> [YOUR OBJECTIVE]: Return verbatim the line containing "Waffenlieferung (44, 2060)" together with all lines that follow it, through the end of the records.

> [MATERIAL TO PROCESS]:
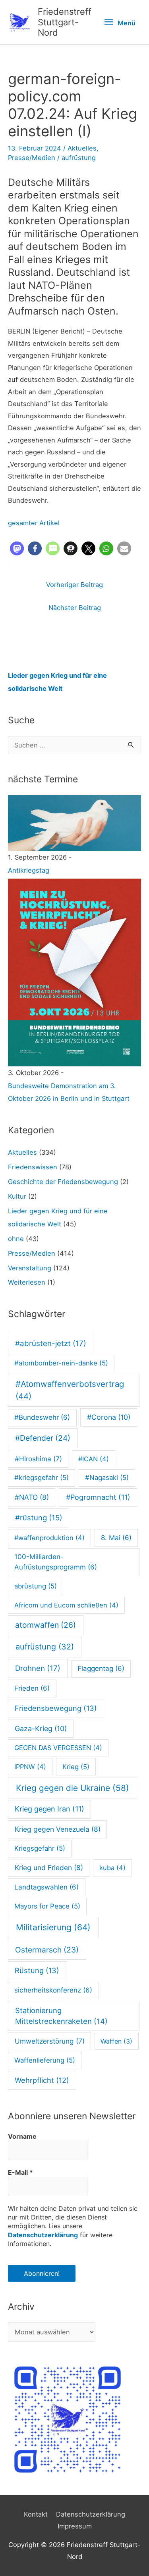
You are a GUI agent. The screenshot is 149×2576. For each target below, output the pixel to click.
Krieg (75, 1767)
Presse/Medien (31, 158)
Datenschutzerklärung (43, 2235)
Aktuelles (82, 148)
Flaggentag (100, 1668)
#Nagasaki (107, 1478)
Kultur (17, 1196)
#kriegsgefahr (41, 1478)
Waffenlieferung (44, 2060)
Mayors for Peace (47, 1906)
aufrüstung (79, 158)
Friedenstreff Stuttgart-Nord (64, 22)
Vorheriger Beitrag (74, 585)
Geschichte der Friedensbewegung (63, 1182)
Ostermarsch (47, 1949)
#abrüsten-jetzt (50, 1343)
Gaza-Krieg (41, 1728)
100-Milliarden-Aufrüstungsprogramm (55, 1562)
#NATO (32, 1497)
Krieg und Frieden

> [ANSWER SECTION]:
Waffenlieferung (44, 2060)
Mayors for Peace (47, 1906)
aufrüstung (79, 158)
Friedenstreff Stuttgart-Nord (64, 22)
Vorheriger Beitrag (74, 585)
Geschichte der Friedensbewegung (63, 1182)
Ostermarsch (47, 1949)
#abrüsten-jetzt (50, 1343)
Gaza-Krieg (41, 1728)
100-Milliarden-Aufrüstungsprogramm (55, 1562)
#NATO (32, 1497)
Krieg und Frieden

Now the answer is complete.